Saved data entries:
*** Begin section ***
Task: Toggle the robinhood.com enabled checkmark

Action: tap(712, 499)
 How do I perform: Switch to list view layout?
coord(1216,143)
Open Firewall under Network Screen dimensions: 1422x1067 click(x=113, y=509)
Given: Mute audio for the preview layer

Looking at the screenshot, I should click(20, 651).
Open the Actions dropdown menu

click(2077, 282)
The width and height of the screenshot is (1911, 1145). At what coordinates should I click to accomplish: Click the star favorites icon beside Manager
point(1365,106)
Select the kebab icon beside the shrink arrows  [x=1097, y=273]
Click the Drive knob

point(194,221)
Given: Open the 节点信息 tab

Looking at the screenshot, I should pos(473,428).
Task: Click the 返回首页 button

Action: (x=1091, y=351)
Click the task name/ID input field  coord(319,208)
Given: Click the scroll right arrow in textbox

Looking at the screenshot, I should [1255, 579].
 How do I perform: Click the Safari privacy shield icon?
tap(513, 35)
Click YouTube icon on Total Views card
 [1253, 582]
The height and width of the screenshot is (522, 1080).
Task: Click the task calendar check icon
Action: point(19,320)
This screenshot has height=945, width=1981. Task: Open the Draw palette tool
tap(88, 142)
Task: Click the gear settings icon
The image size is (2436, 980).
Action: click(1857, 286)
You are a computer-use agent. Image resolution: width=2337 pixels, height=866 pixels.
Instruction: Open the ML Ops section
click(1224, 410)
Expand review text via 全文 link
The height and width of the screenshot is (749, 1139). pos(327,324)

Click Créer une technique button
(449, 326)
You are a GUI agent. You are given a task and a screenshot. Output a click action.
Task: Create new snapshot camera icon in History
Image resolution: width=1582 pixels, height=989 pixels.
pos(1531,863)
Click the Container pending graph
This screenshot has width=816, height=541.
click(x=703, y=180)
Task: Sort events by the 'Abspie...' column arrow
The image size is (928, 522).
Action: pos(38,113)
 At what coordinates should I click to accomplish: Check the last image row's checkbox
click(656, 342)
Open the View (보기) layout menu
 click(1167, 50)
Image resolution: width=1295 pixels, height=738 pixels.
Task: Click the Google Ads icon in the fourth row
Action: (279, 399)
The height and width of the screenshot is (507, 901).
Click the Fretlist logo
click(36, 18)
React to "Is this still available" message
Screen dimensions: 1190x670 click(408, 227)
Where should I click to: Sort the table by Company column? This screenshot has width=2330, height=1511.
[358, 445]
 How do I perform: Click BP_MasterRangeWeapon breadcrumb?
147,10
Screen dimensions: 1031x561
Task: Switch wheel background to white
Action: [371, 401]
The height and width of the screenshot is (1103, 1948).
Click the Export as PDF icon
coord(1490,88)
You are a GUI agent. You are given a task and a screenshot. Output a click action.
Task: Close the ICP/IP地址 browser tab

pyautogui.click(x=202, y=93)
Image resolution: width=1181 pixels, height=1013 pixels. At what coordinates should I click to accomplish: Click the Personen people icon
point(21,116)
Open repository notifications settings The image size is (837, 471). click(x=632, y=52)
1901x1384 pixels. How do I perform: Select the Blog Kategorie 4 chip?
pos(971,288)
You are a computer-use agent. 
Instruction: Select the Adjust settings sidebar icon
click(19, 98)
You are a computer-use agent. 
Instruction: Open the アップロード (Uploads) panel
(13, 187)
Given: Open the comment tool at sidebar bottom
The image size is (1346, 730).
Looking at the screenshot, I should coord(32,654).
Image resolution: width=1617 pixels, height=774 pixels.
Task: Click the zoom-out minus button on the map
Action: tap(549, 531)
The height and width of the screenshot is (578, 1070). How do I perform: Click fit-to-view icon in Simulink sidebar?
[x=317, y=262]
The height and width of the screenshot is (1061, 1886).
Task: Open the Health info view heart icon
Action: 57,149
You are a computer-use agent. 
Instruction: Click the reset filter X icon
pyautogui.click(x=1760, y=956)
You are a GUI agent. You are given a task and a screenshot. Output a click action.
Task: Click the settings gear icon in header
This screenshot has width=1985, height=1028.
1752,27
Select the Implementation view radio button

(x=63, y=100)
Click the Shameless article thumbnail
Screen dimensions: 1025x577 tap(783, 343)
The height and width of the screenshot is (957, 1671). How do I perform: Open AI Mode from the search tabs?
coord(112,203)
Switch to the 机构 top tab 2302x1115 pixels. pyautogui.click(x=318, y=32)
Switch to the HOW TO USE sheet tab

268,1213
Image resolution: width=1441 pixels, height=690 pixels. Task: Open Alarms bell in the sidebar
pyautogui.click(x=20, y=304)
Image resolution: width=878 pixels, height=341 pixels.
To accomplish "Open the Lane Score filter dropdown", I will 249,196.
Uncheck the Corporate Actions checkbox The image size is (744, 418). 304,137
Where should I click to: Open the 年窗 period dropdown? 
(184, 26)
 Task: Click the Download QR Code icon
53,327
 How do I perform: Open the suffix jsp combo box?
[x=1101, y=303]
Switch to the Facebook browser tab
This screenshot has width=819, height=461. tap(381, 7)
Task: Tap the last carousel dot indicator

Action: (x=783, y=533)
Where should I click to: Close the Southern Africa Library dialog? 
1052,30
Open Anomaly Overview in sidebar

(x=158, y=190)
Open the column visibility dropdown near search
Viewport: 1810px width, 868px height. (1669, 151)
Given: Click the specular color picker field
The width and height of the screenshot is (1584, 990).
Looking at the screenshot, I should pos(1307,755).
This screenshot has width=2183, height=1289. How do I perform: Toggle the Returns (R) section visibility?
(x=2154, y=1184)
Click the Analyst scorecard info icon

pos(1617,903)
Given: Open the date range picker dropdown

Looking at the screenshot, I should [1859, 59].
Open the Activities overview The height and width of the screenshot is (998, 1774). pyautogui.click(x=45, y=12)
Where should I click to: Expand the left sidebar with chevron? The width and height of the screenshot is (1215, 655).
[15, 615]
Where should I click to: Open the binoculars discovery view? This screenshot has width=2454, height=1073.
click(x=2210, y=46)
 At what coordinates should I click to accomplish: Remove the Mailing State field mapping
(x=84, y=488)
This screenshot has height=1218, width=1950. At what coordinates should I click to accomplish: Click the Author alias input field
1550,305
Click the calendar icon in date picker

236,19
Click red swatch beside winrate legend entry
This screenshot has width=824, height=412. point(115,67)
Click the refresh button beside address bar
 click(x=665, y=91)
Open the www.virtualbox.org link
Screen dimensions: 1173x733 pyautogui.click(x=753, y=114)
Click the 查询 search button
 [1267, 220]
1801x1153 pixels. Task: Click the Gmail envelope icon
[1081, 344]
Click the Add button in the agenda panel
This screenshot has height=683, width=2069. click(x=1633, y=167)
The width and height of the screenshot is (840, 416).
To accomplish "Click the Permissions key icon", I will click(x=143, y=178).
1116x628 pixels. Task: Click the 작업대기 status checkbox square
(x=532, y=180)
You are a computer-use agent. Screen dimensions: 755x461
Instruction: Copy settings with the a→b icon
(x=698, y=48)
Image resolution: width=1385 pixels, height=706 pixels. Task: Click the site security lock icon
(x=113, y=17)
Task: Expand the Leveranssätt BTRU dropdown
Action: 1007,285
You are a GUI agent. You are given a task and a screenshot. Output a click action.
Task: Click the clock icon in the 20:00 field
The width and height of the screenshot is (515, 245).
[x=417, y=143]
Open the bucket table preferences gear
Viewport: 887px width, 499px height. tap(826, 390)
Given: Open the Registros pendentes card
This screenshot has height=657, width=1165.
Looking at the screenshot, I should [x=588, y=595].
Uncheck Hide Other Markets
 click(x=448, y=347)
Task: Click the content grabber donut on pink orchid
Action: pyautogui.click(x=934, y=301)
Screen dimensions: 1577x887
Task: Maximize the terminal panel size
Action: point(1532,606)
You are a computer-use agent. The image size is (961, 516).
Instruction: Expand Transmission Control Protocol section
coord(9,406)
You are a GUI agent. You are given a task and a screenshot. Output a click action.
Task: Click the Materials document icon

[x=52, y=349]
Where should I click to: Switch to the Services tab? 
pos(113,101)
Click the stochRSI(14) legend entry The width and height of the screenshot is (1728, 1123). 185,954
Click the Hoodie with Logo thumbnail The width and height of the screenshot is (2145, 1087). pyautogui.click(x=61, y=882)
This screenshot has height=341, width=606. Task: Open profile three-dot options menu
*** End section ***
■ Exercise aim
In the entries above, find the line holding "Given: Open the date range picker dropdown" and the line holding "Open the Activities", then retype exactly those two lines and every line between them, and nothing else.

■ Output of the task
Given: Open the date range picker dropdown

Looking at the screenshot, I should [1859, 59].
Open the Activities overview The height and width of the screenshot is (998, 1774). pyautogui.click(x=45, y=12)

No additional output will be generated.